The Somalia Challenge
An interesting column at the CS Monitor, on the growing problem in Somalia:
Just this past week, Martin Adler, a distinguished Swedish newsman and filmmaker, became the 21st journalist - by my count - murdered there in the past decade. Immediately afterward, the powerful Islamic Courts Union (ICU), which now controls the capital, Mogadishu, and much of southern Somalia, named Sheikh Hassan Aweys, an Islamist on Washington's list of terrorist suspects, as head of its de facto parliament.
Somalis have lived with anarchy since the dictatorship of Siad Barre in 1969-81. Mr. Barre forcibly and superficially unified an intricate society of somewhat Afghan-style clans and warlords. Since then, Somalia has suffered war, famine, and a breakdown of civil society. As in too many other African countries, its children often do not go to school but become child soldiers or bandits.
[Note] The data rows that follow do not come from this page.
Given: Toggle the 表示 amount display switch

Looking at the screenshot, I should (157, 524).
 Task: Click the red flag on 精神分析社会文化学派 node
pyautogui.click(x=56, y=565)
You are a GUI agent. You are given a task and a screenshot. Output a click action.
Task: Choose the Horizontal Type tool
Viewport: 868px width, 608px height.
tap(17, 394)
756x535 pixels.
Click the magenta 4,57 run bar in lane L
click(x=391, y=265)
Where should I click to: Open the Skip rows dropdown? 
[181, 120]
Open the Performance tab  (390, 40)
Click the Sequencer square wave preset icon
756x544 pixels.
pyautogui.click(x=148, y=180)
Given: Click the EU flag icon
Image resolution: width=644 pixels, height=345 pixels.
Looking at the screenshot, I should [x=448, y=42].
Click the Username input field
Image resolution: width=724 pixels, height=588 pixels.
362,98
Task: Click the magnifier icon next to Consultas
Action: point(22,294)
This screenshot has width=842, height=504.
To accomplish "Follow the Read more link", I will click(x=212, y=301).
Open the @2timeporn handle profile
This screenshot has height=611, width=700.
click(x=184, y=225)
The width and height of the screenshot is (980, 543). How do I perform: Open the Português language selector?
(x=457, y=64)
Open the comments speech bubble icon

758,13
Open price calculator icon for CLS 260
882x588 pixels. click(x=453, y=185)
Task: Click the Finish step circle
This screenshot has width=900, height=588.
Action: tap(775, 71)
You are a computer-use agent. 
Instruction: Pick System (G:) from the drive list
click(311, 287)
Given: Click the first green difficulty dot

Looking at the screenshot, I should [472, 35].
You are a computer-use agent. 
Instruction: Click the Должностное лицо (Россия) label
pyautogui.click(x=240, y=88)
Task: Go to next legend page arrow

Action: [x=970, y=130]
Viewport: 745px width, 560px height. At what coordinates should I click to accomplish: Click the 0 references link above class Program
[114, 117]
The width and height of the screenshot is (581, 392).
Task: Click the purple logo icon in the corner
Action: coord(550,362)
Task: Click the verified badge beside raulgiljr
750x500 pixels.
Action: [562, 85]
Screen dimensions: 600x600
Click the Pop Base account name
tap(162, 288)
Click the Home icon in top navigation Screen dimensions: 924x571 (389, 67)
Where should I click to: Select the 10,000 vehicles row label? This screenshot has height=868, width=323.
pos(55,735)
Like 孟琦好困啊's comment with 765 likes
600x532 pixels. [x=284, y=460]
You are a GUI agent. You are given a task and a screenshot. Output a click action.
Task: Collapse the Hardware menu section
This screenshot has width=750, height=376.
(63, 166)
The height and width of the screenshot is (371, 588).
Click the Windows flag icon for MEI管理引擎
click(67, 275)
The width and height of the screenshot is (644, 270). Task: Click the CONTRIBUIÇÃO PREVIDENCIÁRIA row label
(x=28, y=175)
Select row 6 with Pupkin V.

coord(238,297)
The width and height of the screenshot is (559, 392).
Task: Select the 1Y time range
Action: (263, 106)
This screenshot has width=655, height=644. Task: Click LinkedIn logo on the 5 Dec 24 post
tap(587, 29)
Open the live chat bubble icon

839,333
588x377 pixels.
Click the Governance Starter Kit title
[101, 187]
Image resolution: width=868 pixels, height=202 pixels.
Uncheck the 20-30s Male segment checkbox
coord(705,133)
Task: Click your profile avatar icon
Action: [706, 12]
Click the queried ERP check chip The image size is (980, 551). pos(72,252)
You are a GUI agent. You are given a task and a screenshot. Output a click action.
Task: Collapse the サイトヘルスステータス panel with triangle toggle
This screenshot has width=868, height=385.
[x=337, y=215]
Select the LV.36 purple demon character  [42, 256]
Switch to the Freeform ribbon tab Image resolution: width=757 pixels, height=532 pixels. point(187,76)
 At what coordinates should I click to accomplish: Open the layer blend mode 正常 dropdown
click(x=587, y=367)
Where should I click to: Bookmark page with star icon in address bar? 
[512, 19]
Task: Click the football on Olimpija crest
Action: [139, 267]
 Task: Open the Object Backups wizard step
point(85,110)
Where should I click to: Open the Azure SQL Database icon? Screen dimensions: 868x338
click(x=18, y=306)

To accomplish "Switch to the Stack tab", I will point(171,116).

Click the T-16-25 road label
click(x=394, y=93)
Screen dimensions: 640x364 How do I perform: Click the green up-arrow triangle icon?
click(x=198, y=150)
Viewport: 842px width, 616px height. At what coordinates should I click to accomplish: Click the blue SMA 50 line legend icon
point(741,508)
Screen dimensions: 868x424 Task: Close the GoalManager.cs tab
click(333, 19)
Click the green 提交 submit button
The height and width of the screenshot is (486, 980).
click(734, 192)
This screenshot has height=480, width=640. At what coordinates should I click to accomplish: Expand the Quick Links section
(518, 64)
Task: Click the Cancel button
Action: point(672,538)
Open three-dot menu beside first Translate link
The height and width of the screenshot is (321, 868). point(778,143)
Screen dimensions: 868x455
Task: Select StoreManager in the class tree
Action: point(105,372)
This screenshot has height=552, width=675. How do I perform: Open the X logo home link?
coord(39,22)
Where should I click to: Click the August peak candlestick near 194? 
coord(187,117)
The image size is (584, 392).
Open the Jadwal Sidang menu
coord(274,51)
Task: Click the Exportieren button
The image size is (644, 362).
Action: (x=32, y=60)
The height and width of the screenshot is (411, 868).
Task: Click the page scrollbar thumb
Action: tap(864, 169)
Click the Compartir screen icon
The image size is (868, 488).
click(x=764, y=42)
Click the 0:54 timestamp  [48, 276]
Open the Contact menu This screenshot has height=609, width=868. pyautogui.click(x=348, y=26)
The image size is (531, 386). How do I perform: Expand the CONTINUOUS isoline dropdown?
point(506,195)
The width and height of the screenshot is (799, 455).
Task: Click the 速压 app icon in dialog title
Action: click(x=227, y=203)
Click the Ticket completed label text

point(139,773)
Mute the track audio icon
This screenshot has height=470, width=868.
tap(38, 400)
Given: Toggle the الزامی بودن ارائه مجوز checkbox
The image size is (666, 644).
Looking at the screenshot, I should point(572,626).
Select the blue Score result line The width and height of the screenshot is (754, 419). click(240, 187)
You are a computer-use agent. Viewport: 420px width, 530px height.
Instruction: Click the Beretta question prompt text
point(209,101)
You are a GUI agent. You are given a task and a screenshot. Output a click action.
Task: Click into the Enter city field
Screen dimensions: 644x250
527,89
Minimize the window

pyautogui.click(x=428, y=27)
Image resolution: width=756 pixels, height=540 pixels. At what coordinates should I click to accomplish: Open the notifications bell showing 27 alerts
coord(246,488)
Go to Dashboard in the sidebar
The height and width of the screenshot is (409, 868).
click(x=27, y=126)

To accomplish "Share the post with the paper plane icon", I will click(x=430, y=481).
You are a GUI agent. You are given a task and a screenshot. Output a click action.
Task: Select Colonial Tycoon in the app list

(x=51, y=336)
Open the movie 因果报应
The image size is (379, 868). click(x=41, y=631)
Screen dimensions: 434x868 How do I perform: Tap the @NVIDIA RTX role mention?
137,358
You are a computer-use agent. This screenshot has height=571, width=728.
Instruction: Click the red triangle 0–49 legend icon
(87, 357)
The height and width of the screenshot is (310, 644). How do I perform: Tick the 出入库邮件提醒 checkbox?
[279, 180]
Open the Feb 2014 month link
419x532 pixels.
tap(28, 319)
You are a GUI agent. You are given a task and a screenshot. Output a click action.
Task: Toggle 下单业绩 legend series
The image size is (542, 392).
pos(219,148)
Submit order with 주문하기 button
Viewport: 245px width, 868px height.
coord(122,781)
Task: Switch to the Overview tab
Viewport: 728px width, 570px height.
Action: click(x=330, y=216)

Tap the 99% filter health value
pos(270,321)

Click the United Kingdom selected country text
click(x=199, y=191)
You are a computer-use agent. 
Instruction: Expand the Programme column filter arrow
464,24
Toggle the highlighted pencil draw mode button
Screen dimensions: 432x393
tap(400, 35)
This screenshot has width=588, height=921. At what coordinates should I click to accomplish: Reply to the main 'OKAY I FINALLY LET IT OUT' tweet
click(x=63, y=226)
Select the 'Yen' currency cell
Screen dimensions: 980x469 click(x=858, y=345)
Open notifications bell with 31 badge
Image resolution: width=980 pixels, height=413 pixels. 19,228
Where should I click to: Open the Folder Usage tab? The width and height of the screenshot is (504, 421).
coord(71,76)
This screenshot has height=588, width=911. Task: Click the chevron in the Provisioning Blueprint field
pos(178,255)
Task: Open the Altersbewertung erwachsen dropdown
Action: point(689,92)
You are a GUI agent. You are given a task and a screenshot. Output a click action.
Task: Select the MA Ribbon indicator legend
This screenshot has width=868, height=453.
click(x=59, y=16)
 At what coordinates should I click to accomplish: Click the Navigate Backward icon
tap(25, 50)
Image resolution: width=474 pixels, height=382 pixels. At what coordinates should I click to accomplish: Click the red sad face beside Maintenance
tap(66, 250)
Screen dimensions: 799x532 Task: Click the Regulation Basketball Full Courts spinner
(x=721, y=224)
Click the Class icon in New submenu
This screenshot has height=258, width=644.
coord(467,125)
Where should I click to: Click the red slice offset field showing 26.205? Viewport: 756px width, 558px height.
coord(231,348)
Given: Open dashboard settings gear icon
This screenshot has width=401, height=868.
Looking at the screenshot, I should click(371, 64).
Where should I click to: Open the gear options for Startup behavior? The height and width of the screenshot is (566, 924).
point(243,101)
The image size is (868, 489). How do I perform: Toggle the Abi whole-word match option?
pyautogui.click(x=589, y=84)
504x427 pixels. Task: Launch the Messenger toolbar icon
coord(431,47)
Humanitarian nongovernmental organizations question whether they dare return to alleviate starvation.
President George Bush has wisely convened a symposium of experts on this neglected land. His senior military men must wonder how to avoid future mistakes like those that impelled President Bill Clinton to end the humanitarian military intervention of 1995, familiar to viewers of the film "Black Hawk Down."
....
Meeting the Somali challenge should concentrate on control of the incessant arms traffic. It should consider calling in African Union or UN forces to protect aid to hungry Somalis, and lending political support to the transitional regime to transform it into a unified and strong federal system. This might reduce clan politics and encourage constructive action by neighboring African and Arab states to bring about peaceful change.